The dynamics of some phyla in the casing soil and upper substrate samples during the development of P. portentosus. (A) Proteobacteria; (B) Chloroflexi; (C) Acidobacteria; (D) Actinobacteria; (E) Saccharibacteria; (F) Bacteroidetes. CS, samples from casing soil; CU, samples from the upper substrate. FHCS, casing soil from stage V (casing soil completely colonized by hyphae); PCS, casing soil from stage VI (primordial stage); FCS, casing soil from stage VII (fruiting body stage); FHU, upper portion of the substrates from stage V; PU, upper portion of the substrates stage VI; FU, upper part of the substrates stage VII.

Figure 6

The dynamics of some genera in the casing soil and upper substrate samples during the development of P. portentosus. (A) Burkholderia; (B) Acidobacterium; (C) Acidobacteria; (D) Acidisphaera; (E) Thermogemmatispora; (F) Actinoallomurus; (G) Bradyrhizobium; (H) Bacillus; (I) Sphingomonas. CS, samples from the casing soil; CU, samples from the upper substrate.

Figure 7

Identification of crucial bacteria associated with different stages.

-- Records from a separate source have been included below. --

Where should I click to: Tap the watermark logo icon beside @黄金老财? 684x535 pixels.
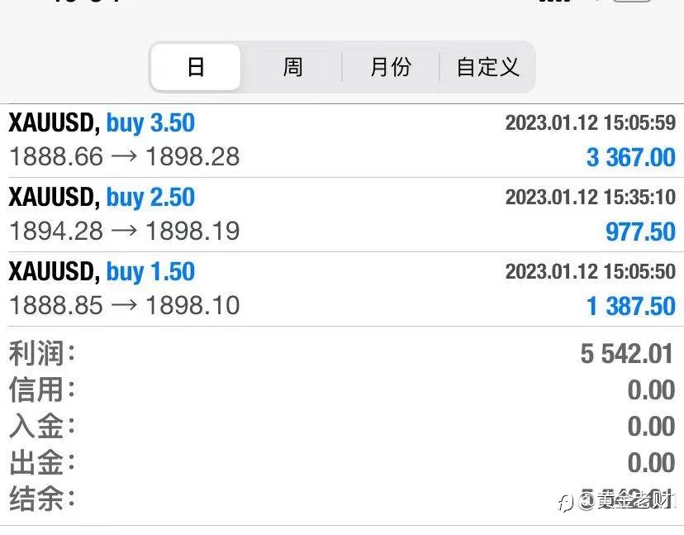click(566, 502)
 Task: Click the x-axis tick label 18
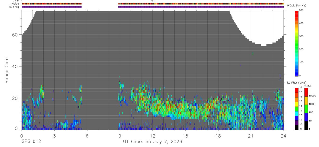pyautogui.click(x=218, y=136)
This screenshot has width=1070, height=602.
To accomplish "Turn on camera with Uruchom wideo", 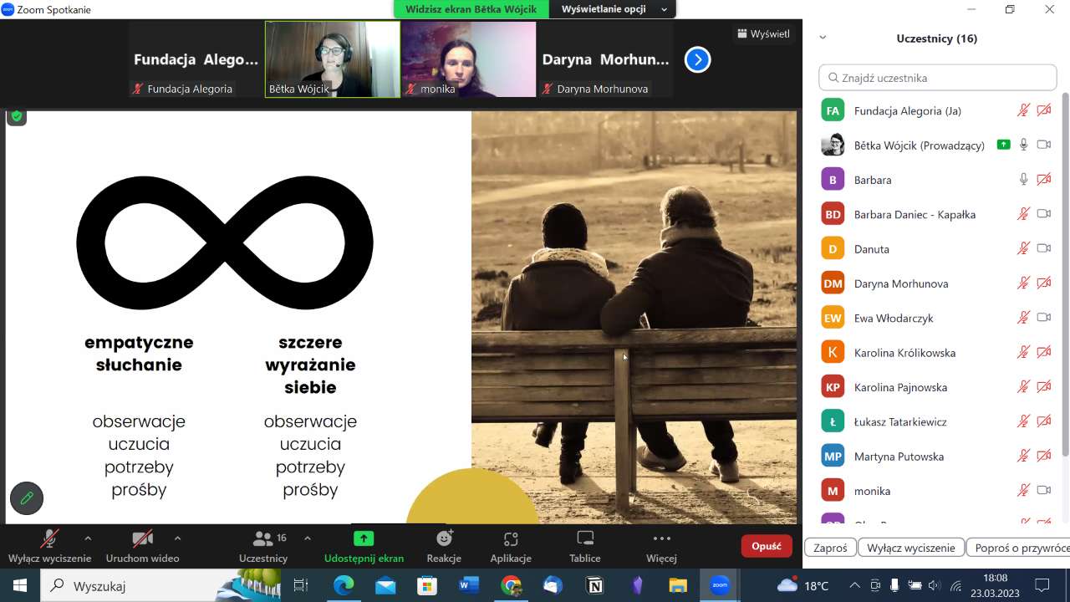I will [142, 539].
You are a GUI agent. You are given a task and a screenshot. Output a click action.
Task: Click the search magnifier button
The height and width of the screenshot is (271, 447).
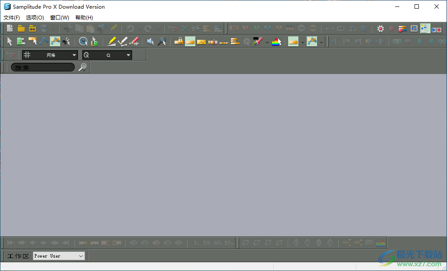click(x=82, y=67)
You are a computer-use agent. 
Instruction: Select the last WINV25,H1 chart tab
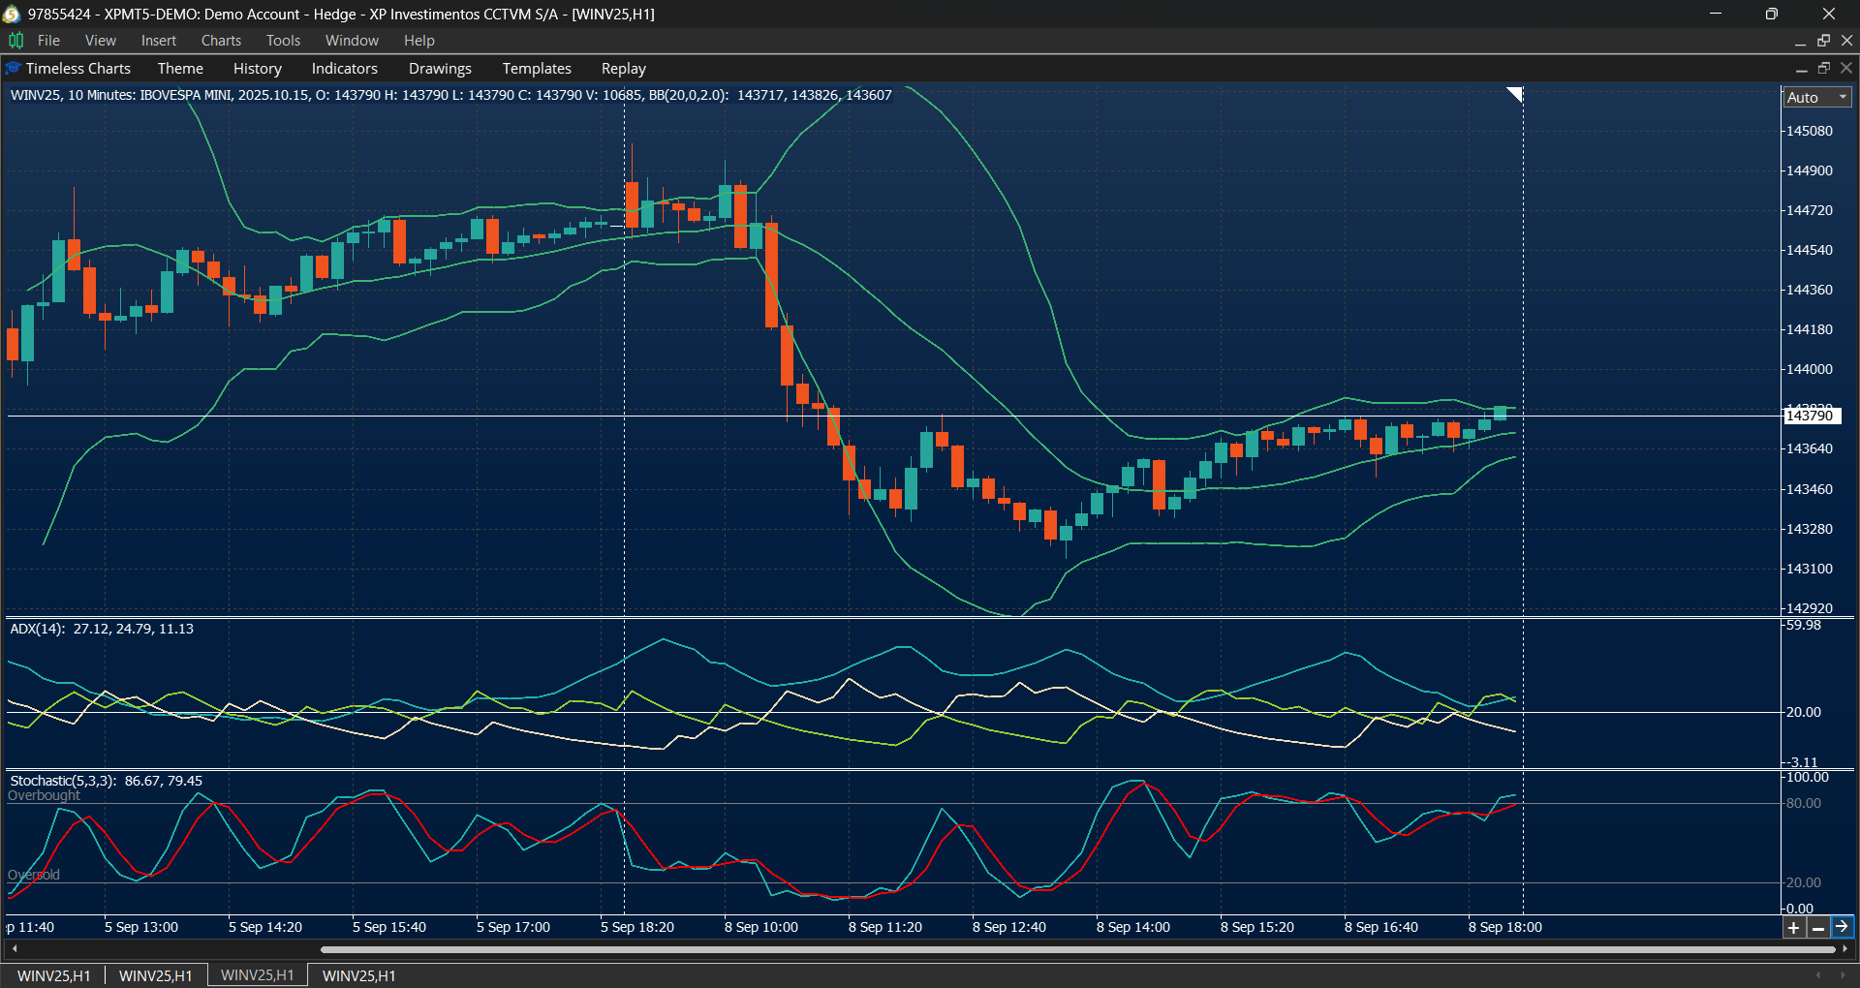[x=357, y=975]
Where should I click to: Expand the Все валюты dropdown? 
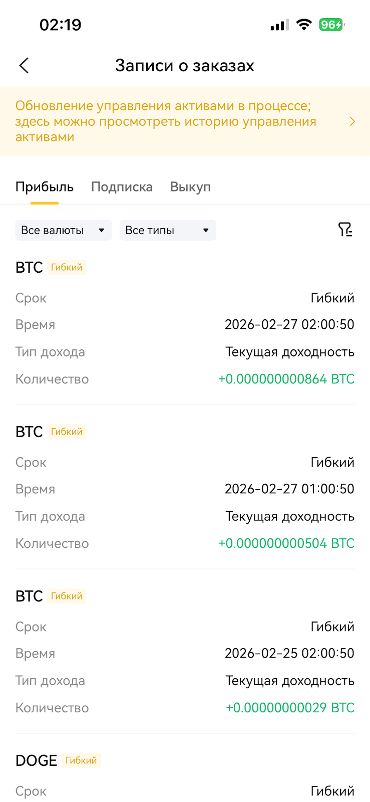point(64,230)
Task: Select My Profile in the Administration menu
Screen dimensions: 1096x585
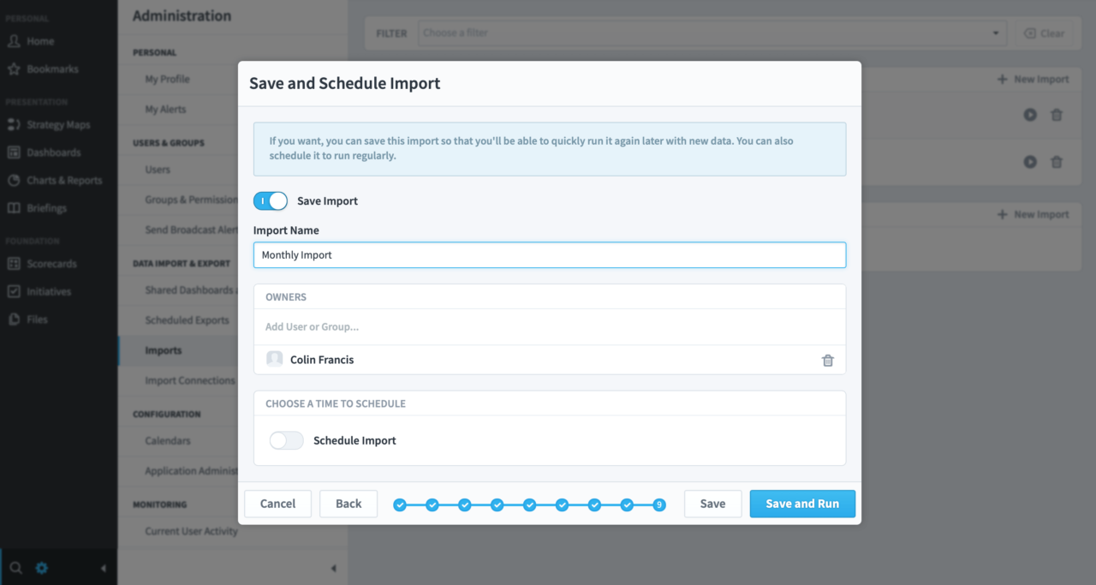Action: tap(167, 79)
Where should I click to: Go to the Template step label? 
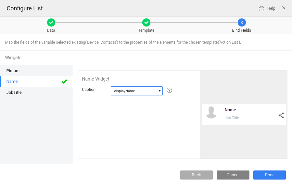pyautogui.click(x=146, y=30)
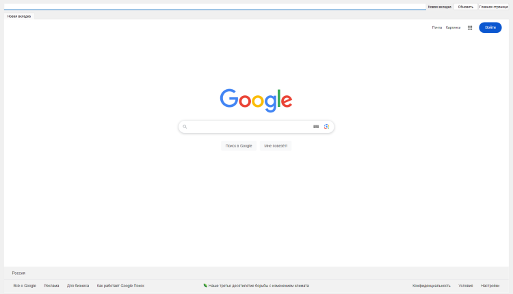Open the "Настройки" settings menu in footer
513x294 pixels.
(490, 286)
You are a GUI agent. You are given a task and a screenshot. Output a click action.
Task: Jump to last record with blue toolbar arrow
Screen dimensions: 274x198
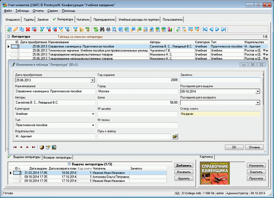223,29
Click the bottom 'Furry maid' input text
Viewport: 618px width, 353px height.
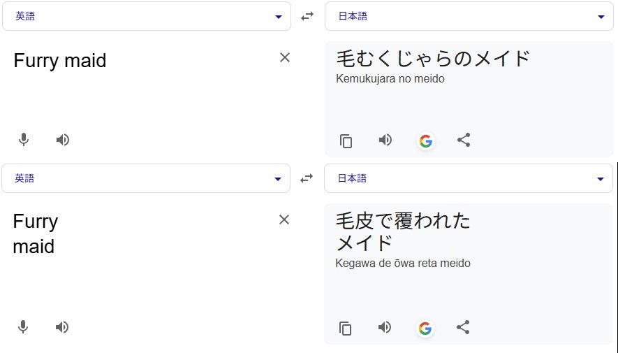35,234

LEfSe reports the taxonomic representation of statistically and biologically consistent differences between the OS, FHCS, PCS, and FCS bacterial communities. OS, original casing soil; FHCS, casing soil completed with colonized hyphae; PCS, casing soil during the primordial period; FCS, casing soil during the fruiting body period.

Figure 8

Microbial networks in the casing soil and upper substrate samples based on the top 20 OTUs. The red color edges were positive associations, and the blue edges were negative associations (p < 0.05). A connection indicates a strong positive Spearman’s correlation coefficient if p > 0.75 and a negative Spearman’s correlation coefficient occurred if p < −0.75.